Volcanoes are fascinating natural phenomena that can produce spectacular eruptions of lava, ash, and gas. But they can also pose serious hazards to people and property, especially when they erupt unexpectedly or frequently. In this article, we will explore some of the most active live volcanoes in the world that are likely to erupt within the next 10 years, based on their historical activity and current status.
Etna is the largest and most active volcano in Europe, located on the island of Sicily. It has been erupting almost continuously since 2022, producing lava flows, ash plumes, and explosive events. Etna has four summit craters and hundreds of vents and fissures on its flanks, making it unpredictable and dangerous. Etna is also a UNESCO World Heritage Site and a popular tourist attraction.
Sangay is a stratovolcano in the Andes of Ecuador, with a height of 5,230 meters. It has been erupting since 2019, generating frequent ash columns that reach up to 10 kilometers high and drift over nearby towns and cities. Sangay also produces pyroclastic flows, lahars, and lava flows that threaten the surrounding areas. Sangay is one of the most remote and inaccessible volcanoes in the world, making it difficult to monitor and study.
Kilauea, United States
Kilauea is a shield volcano on the Big Island of Hawaii, with a summit caldera and a rift zone that extends to the east and southwest. It is one of the most active volcanoes on Earth, having erupted almost continuously since 1983 until 2018, when a major eruption occurred that destroyed hundreds of homes and changed the landscape of the island. Kilauea resumed erupting in 2021, producing lava fountains and flows that filled its caldera lake and reached the ocean.
Merapi is a steep-sided stratovolcano in Central Java, Indonesia, with a height of 2,968 meters.
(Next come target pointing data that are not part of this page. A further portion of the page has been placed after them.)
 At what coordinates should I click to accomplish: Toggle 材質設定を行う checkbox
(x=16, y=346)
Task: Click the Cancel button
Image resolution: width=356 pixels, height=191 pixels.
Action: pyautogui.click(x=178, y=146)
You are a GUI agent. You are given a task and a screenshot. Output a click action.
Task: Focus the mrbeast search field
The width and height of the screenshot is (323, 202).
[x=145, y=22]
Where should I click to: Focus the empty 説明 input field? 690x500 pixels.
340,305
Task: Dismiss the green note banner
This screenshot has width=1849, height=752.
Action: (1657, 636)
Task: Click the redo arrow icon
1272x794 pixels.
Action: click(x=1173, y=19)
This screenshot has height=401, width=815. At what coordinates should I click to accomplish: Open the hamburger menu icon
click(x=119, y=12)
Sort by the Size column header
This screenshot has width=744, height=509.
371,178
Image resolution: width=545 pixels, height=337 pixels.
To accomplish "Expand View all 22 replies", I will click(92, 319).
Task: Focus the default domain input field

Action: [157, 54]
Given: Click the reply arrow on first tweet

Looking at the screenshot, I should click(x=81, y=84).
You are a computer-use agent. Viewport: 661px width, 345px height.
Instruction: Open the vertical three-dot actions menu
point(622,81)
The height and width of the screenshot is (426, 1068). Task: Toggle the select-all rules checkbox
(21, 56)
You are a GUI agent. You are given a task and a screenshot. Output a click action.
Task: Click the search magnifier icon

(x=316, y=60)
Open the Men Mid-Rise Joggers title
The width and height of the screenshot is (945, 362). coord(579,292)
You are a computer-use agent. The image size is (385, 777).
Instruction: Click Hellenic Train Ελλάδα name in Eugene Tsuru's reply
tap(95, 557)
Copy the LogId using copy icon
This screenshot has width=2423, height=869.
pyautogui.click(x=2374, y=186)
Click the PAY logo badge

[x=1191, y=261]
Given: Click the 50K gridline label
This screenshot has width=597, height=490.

It is one of the most active and dangerous volcanoes in Indonesia, having erupted more than 80 times since 1548. Merapi is known for its explosive eruptions that produce pyroclastic flows, ash falls, and lahars that can affect millions of people living nearby. Merapi’s last major eruption occurred in 2020-2021, killing several people and displacing thousands more.
Stromboli is a small island volcano in the Tyrrhenian Sea, off the coast of Sicily. It is famous for its persistent explosive activity that has been ongoing for more than 2,000 years, earning it the nickname “the lighthouse of the Mediterranean”. Stromboli’s eruptions consist of mild to moderate bursts of lava bombs, ash, and gas that occur every few minutes to hours from its summit craters. Stromboli also occasionally produces larger eruptions that can generate lava flows and tsunamis.